Beyond MS: Cholesterol Helpful for ALS and Mental Health
Multiple sclerosis isn’t the only condition where increased cholesterol could be of benefit. It’s been observed that higher cholesterol—including LDL—is associated with increased lifespan in amyotrophic lateral sclerosis (ALS, a.k.a. Lou Gherig’s disease). The title of one study says it all: Dyslipidemia is a protective factor in amyotrophic lateral sclerosis. (“Dyslipidemia” typically refers to high cholesterol, especially high LDL, and sometimes high triglycerides.) Perhaps it’s time to stop calling it dyslipidemia, as the “dys” implies something dysregulated, abnormal, or harmful.
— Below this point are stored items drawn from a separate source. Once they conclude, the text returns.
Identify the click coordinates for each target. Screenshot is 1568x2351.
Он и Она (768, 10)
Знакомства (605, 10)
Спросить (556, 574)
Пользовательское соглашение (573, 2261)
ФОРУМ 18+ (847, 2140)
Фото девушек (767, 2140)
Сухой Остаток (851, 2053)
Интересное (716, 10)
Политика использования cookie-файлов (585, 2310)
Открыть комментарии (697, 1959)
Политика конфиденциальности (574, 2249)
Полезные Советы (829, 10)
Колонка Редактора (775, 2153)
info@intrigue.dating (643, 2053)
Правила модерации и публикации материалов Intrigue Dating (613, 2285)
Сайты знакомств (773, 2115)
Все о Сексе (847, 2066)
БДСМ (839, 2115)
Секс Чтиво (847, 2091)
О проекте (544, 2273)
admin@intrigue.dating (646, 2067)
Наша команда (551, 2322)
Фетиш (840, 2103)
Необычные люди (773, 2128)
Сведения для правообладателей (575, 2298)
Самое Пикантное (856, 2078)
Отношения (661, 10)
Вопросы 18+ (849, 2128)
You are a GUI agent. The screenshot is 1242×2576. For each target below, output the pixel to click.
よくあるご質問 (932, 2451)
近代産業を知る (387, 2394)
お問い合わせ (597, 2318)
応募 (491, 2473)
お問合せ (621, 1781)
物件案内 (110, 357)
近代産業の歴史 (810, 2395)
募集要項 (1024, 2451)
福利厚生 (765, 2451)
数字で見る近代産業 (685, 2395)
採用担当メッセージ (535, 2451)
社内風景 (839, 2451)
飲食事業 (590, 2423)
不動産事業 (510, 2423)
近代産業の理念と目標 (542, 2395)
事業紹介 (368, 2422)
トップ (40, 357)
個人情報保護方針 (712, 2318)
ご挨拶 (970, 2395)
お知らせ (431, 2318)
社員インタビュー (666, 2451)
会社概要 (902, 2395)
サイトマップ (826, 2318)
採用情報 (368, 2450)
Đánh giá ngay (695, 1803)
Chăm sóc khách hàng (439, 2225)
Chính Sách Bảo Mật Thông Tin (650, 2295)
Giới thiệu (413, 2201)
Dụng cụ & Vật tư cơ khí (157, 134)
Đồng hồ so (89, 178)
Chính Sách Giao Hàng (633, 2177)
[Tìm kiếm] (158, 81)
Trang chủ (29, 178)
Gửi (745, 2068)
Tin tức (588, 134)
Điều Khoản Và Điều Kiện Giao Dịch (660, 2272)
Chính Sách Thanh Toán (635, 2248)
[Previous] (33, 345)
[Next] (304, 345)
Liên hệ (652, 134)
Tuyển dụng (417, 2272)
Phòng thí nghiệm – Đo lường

In the case of ALS, and possibly other neurodegenerative disorders, elevated cholesterol may be beneficial.
In ALS patients, “an abnormally elevated LDL/HDL ratio significantly increased survival by more than 12 months.” Maybe it’s not really abnormal, then, but the body actually trying to protect and sustain itself. It only seems “abnormal” when we operate under the premise that LDL is unquestionably harmful and should always be kept low.
The ultimate cause of death for most patients with ALS is respiratory failure, which progresses slowly over months, as nerve damage impairs communication with the diaphragm. Some evidence indicates that respiratory impairment is associated with a decrease in cholesterol and a lower LDL/HDL ratio.
Low cholesterol is also associated with violent behavior and substantially increased risk for suicide. In a cohort of Canadian subjects, individuals with the lowest total cholesterol had more than six times the risk of committing suicide compared to subjects with the highest cholesterol. By itself, this doesn’t mean that low cholesterol causes people to attempt suicide, but the association between low cholesterol and increased risk for violence and suicide has been found numerous times, and it bears more detailed investigation, especially when you consider that cholesterol is essential for hormone production, cognitive function, healthy moods, and just about anything else you can think of that affects physical and mental health.
It’s long past time to rethink cholesterol. It may not be desirable to have total cholesterol or LDL through the roof, but increasing evidence suggests low cholesterol may be far more problematic than high cholesterol.